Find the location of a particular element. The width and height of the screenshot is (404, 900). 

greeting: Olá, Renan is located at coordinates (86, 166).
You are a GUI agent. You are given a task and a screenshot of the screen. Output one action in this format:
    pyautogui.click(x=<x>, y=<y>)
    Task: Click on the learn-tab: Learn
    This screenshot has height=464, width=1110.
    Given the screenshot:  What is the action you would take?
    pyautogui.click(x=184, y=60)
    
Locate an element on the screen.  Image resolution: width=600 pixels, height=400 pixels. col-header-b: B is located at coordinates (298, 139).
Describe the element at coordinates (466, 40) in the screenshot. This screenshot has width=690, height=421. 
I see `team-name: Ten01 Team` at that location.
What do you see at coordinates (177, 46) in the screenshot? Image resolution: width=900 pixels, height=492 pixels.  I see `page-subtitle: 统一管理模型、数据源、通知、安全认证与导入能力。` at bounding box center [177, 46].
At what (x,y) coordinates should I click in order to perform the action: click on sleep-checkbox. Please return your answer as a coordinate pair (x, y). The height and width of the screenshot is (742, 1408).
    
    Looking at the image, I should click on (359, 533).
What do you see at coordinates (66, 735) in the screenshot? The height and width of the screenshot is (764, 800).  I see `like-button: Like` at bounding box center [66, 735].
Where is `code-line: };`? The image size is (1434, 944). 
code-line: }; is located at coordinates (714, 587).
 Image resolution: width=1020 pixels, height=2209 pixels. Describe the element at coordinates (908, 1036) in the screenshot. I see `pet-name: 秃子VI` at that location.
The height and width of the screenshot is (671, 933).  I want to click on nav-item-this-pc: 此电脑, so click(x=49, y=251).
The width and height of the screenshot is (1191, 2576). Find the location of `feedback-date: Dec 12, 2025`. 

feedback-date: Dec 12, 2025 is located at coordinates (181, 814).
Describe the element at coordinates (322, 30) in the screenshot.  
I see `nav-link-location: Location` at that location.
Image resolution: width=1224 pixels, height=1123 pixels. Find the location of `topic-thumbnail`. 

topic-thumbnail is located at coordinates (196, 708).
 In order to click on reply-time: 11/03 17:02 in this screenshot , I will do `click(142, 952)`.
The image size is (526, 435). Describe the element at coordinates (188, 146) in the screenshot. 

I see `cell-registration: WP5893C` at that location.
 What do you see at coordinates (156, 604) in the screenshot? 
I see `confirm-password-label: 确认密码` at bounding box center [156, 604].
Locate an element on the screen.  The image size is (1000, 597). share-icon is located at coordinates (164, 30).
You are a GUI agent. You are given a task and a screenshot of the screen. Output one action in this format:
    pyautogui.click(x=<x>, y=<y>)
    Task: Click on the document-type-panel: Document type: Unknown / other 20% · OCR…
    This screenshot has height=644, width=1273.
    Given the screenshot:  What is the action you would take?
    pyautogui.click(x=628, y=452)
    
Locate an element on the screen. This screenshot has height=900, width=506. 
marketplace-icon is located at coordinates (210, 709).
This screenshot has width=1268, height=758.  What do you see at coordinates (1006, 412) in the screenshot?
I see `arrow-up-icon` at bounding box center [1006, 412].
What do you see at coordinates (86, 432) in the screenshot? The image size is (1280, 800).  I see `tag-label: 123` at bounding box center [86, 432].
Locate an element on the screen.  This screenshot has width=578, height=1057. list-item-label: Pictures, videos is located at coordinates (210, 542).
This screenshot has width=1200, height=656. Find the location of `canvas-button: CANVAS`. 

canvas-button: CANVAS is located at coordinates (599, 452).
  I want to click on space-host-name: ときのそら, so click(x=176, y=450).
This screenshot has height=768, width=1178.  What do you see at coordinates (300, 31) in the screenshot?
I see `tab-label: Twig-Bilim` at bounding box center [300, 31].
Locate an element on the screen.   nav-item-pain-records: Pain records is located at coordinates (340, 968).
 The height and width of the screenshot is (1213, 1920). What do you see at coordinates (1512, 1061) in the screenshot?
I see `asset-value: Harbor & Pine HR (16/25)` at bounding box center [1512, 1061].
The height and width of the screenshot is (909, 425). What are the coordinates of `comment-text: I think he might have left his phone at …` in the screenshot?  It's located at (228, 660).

Assignment: Count the lines in the data above that contain the string "feedback". Reply with the number alone.

Worked solution: 2